_Aim_
Write out every line of the items below as a numbered list, skipping any blank lines.

─── Entries shown ───

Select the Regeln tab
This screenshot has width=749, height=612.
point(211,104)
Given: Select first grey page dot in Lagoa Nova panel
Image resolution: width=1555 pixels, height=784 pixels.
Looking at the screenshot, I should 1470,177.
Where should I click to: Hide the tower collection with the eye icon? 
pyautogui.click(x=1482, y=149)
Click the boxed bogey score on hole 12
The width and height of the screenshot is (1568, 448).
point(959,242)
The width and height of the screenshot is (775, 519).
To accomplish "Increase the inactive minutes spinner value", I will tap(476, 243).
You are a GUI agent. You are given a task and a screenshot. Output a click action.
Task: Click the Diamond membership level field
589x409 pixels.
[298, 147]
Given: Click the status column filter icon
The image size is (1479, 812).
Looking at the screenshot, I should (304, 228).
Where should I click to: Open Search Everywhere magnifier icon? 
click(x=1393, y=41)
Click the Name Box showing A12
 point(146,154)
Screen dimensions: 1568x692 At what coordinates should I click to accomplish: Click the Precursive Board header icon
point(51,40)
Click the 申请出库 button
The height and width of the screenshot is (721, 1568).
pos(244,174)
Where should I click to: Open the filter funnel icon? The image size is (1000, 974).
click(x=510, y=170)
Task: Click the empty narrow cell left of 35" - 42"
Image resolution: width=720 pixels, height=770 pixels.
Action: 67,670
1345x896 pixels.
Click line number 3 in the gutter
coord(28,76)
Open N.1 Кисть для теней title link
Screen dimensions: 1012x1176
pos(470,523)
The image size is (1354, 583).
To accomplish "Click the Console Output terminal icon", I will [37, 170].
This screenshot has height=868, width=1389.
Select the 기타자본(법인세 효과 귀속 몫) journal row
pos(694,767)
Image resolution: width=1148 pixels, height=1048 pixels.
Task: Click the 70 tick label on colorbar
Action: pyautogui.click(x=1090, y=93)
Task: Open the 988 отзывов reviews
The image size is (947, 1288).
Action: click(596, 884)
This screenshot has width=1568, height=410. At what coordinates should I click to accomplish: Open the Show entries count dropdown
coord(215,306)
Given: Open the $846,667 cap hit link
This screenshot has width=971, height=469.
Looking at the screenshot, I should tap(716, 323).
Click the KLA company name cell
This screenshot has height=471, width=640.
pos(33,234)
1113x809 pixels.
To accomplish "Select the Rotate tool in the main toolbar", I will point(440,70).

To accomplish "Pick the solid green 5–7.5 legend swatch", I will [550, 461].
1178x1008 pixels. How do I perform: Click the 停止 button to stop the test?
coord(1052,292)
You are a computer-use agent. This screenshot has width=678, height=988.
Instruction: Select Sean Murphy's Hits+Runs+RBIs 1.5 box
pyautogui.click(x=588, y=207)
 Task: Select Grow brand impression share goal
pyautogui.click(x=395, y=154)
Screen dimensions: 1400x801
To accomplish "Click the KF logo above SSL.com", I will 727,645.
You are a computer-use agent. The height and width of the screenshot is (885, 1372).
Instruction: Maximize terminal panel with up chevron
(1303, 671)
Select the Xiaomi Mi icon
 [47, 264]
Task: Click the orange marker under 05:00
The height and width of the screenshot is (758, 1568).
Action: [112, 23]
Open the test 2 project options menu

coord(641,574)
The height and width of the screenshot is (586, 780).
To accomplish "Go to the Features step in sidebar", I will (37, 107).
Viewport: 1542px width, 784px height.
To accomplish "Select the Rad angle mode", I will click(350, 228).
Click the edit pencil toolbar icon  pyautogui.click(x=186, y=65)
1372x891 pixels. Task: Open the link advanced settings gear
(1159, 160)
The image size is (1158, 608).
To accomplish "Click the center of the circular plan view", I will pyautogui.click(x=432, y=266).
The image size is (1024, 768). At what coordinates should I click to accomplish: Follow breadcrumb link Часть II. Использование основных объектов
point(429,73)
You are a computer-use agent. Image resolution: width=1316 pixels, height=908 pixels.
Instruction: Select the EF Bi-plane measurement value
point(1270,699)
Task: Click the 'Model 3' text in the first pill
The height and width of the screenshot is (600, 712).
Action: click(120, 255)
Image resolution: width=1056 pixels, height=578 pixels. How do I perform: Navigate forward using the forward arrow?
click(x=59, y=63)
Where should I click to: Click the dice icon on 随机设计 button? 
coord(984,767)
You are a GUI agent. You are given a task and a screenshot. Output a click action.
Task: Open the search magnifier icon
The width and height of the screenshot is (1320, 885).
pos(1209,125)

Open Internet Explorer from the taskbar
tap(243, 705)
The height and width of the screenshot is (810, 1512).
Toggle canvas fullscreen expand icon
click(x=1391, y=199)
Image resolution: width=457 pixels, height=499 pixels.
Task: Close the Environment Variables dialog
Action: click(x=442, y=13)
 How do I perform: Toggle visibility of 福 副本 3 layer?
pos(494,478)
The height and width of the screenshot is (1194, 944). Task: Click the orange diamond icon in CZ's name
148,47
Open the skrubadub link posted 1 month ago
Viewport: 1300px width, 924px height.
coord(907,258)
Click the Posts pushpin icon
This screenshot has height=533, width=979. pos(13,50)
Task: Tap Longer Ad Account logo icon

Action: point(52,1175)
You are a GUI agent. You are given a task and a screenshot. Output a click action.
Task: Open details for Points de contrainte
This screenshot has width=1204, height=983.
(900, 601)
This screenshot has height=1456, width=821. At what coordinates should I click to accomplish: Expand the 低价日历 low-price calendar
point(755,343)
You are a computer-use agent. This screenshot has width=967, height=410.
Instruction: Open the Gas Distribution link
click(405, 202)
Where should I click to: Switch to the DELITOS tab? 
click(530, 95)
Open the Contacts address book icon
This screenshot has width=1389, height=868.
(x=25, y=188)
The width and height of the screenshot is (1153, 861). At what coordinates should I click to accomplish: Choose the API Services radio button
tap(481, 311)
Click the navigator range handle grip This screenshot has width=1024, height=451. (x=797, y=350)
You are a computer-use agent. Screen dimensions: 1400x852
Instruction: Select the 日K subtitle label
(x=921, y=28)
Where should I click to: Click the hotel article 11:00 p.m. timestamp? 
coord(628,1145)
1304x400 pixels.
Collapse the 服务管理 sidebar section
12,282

───

_The solution_
1. Select the Regeln tab
2. This screenshot has width=749, height=612.
3. point(211,104)
4. Given: Select first grey page dot in Lagoa Nova panel
5. Image resolution: width=1555 pixels, height=784 pixels.
6. Looking at the screenshot, I should 1470,177.
7. Where should I click to: Hide the tower collection with the eye icon? 
8. pyautogui.click(x=1482, y=149)
9. Click the boxed bogey score on hole 12
10. The width and height of the screenshot is (1568, 448).
11. point(959,242)
12. The width and height of the screenshot is (775, 519).
13. To accomplish "Increase the inactive minutes spinner value", I will tap(476, 243).
14. You are a GUI agent. You are given a task and a screenshot. Output a click action.
15. Task: Click the Diamond membership level field
16. 589x409 pixels.
17. [298, 147]
18. Given: Click the status column filter icon
19. The image size is (1479, 812).
20. Looking at the screenshot, I should (304, 228).
21. Where should I click to: Open Search Everywhere magnifier icon? 
22. click(x=1393, y=41)
23. Click the Name Box showing A12
24.  point(146,154)
25. Screen dimensions: 1568x692 At what coordinates should I click to accomplish: Click the Precursive Board header icon
26. point(51,40)
27. Click the 申请出库 button
28. The height and width of the screenshot is (721, 1568).
29. pos(244,174)
30. Where should I click to: Open the filter funnel icon? The image size is (1000, 974).
31. click(x=510, y=170)
32. Task: Click the empty narrow cell left of 35" - 42"
33. Image resolution: width=720 pixels, height=770 pixels.
34. Action: 67,670
35. 1345x896 pixels.
36. Click line number 3 in the gutter
37. coord(28,76)
38. Open N.1 Кисть для теней title link
39. Screen dimensions: 1012x1176
40. pos(470,523)
41. The image size is (1354, 583).
42. To accomplish "Click the Console Output terminal icon", I will [37, 170].
43. This screenshot has height=868, width=1389.
44. Select the 기타자본(법인세 효과 귀속 몫) journal row
45. pos(694,767)
46. Image resolution: width=1148 pixels, height=1048 pixels.
47. Task: Click the 70 tick label on colorbar
48. Action: pyautogui.click(x=1090, y=93)
49. Task: Open the 988 отзывов reviews
50. The image size is (947, 1288).
51. Action: click(596, 884)
52. This screenshot has width=1568, height=410. At what coordinates should I click to accomplish: Open the Show entries count dropdown
53. coord(215,306)
54. Given: Open the $846,667 cap hit link
55. This screenshot has width=971, height=469.
56. Looking at the screenshot, I should tap(716, 323).
57. Click the KLA company name cell
58. This screenshot has height=471, width=640.
59. pos(33,234)
60. 1113x809 pixels.
61. To accomplish "Select the Rotate tool in the main toolbar", I will point(440,70).
62. To accomplish "Pick the solid green 5–7.5 legend swatch", I will [550, 461].
63. 1178x1008 pixels. How do I perform: Click the 停止 button to stop the test?
64. coord(1052,292)
65. You are a computer-use agent. This screenshot has width=678, height=988.
66. Instruction: Select Sean Murphy's Hits+Runs+RBIs 1.5 box
67. pyautogui.click(x=588, y=207)
68.  Task: Select Grow brand impression share goal
69. pyautogui.click(x=395, y=154)
70. Screen dimensions: 1400x801
71. To accomplish "Click the KF logo above SSL.com", I will 727,645.
72. You are a computer-use agent. The height and width of the screenshot is (885, 1372).
73. Instruction: Maximize terminal panel with up chevron
74. (1303, 671)
75. Select the Xiaomi Mi icon
76.  [47, 264]
77. Task: Click the orange marker under 05:00
78. The height and width of the screenshot is (758, 1568).
79. Action: [112, 23]
80. Open the test 2 project options menu
81. coord(641,574)
82. The height and width of the screenshot is (586, 780).
83. To accomplish "Go to the Features step in sidebar", I will (37, 107).
84. Viewport: 1542px width, 784px height.
85. To accomplish "Select the Rad angle mode", I will click(350, 228).
86. Click the edit pencil toolbar icon  pyautogui.click(x=186, y=65)
87. 1372x891 pixels. Task: Open the link advanced settings gear
88. (1159, 160)
89. The image size is (1158, 608).
90. To accomplish "Click the center of the circular plan view", I will pyautogui.click(x=432, y=266).
91. The image size is (1024, 768). At what coordinates should I click to accomplish: Follow breadcrumb link Часть II. Использование основных объектов
92. point(429,73)
93. You are a computer-use agent. Image resolution: width=1316 pixels, height=908 pixels.
94. Instruction: Select the EF Bi-plane measurement value
95. point(1270,699)
96. Task: Click the 'Model 3' text in the first pill
97. The height and width of the screenshot is (600, 712).
98. Action: click(120, 255)
99. Image resolution: width=1056 pixels, height=578 pixels. How do I perform: Navigate forward using the forward arrow?
100. click(x=59, y=63)
101. Where should I click to: Click the dice icon on 随机设计 button? 
102. coord(984,767)
103. You are a GUI agent. You are given a task and a screenshot. Output a click action.
104. Task: Open the search magnifier icon
105. The width and height of the screenshot is (1320, 885).
106. pos(1209,125)
107. Open Internet Explorer from the taskbar
108. tap(243, 705)
109. The height and width of the screenshot is (810, 1512).
110. Toggle canvas fullscreen expand icon
111. click(x=1391, y=199)
112. Image resolution: width=457 pixels, height=499 pixels.
113. Task: Close the Environment Variables dialog
114. Action: click(x=442, y=13)
115.  How do I perform: Toggle visibility of 福 副本 3 layer?
116. pos(494,478)
117. The height and width of the screenshot is (1194, 944). Task: Click the orange diamond icon in CZ's name
118. 148,47
119. Open the skrubadub link posted 1 month ago
120. Viewport: 1300px width, 924px height.
121. coord(907,258)
122. Click the Posts pushpin icon
123. This screenshot has height=533, width=979. pos(13,50)
124. Task: Tap Longer Ad Account logo icon
125. Action: point(52,1175)
126. You are a GUI agent. You are given a task and a screenshot. Output a click action.
127. Task: Open details for Points de contrainte
128. This screenshot has width=1204, height=983.
129. (900, 601)
130. This screenshot has height=1456, width=821. At what coordinates should I click to accomplish: Expand the 低价日历 low-price calendar
131. point(755,343)
132. You are a computer-use agent. This screenshot has width=967, height=410.
133. Instruction: Open the Gas Distribution link
134. click(405, 202)
135. Where should I click to: Switch to the DELITOS tab? 
136. click(530, 95)
137. Open the Contacts address book icon
138. This screenshot has width=1389, height=868.
139. (x=25, y=188)
140. The width and height of the screenshot is (1153, 861). At what coordinates should I click to accomplish: Choose the API Services radio button
141. tap(481, 311)
142. Click the navigator range handle grip This screenshot has width=1024, height=451. (x=797, y=350)
143. You are a computer-use agent. Screen dimensions: 1400x852
144. Instruction: Select the 日K subtitle label
145. (x=921, y=28)
146. Where should I click to: Click the hotel article 11:00 p.m. timestamp? 
147. coord(628,1145)
148. 1304x400 pixels.
149. Collapse the 服务管理 sidebar section
150. 12,282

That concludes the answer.